Macron scheint verstanden zu haben, dass er auch dann nicht einfach durchregieren kann, wenn seine Mitte-Partei LREM und deren Verbündete bei den im Juni anstehenden Parlamentswahlen wieder eine Mehrheit erringen sollten. Wobei er keinen Zweifel an seiner ambitionierten Linie aufkommen lässt. Vollbeschäftigung, die Anhebung des Rentenalters sowie die weitere Stärkung der Wirtschaft lauten seine Zielvorgaben.

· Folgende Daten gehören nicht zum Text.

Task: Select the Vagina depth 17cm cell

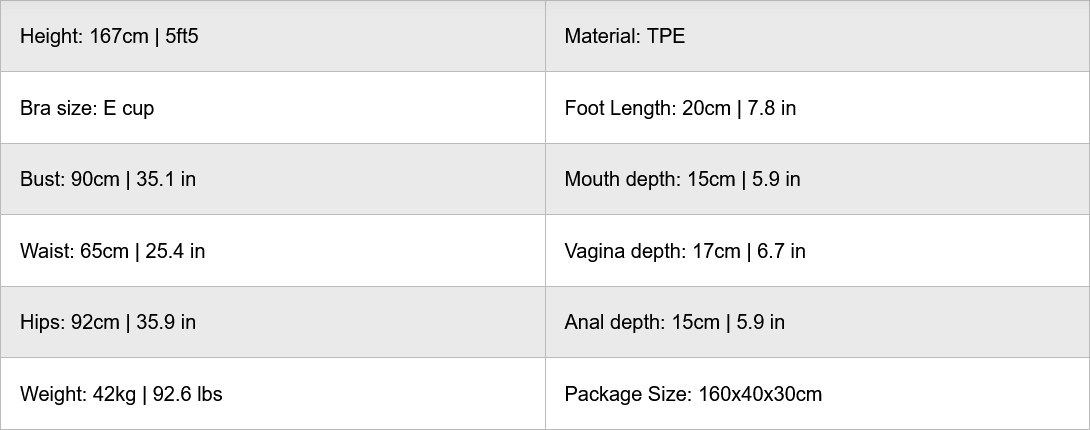Action: point(816,251)
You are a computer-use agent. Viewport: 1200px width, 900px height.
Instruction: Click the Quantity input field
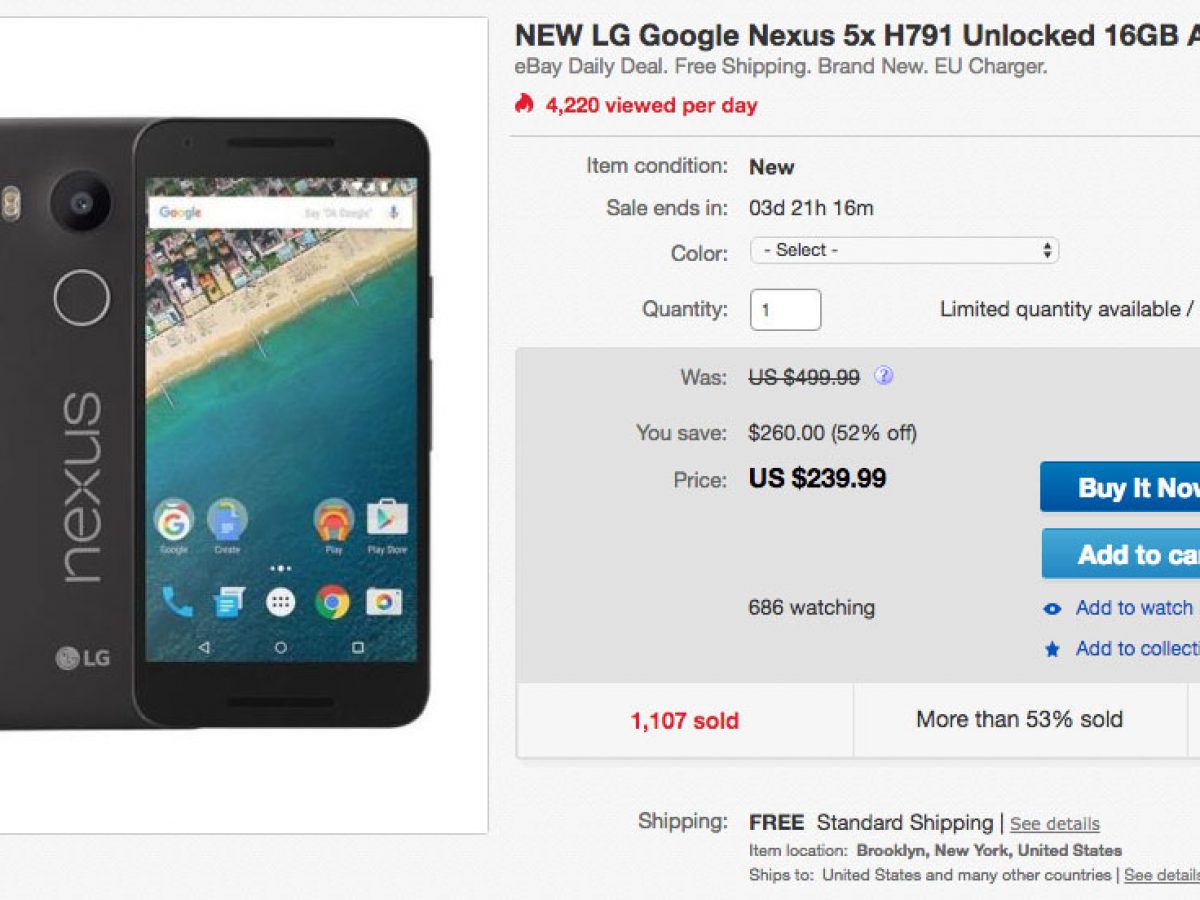click(x=785, y=310)
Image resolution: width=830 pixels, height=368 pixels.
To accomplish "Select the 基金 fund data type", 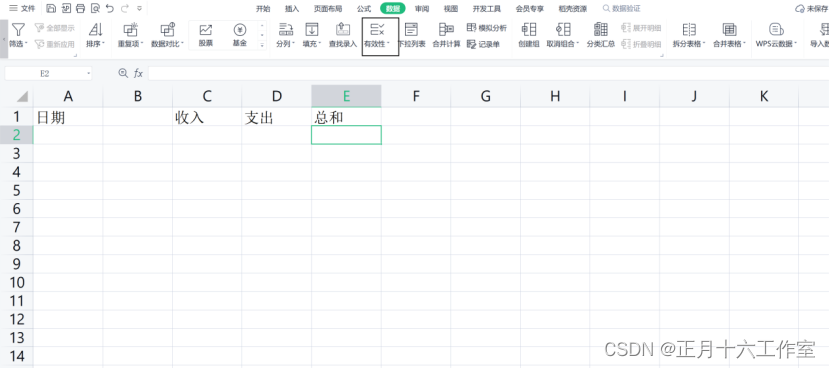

Doch wenn Macron die Extreme nicht weiter stärken will, muss er jetzt jene zu überzeugen, die ihn als „Präsident der Reichen“ anfeinden. Das heißt, von den angekündigten Reformen des Renten-, des Sozial- und des Steuersystems müssen auch diejenigen profitieren, die nicht zu den Gewinnern seiner Amtsführung gehören. Macron darf sich nicht darauf verlassen, dass die wirtschaftlich guten Resultate seiner Politik ausreichen, ihm den nötigen Rückhalt zur Umsetzung seiner Vorhaben zu verschaffen. Er wird das an den Tag legen müssen, was ihm bisher gefehlt hat: Fingerspitzengefühl und mehr Empathie.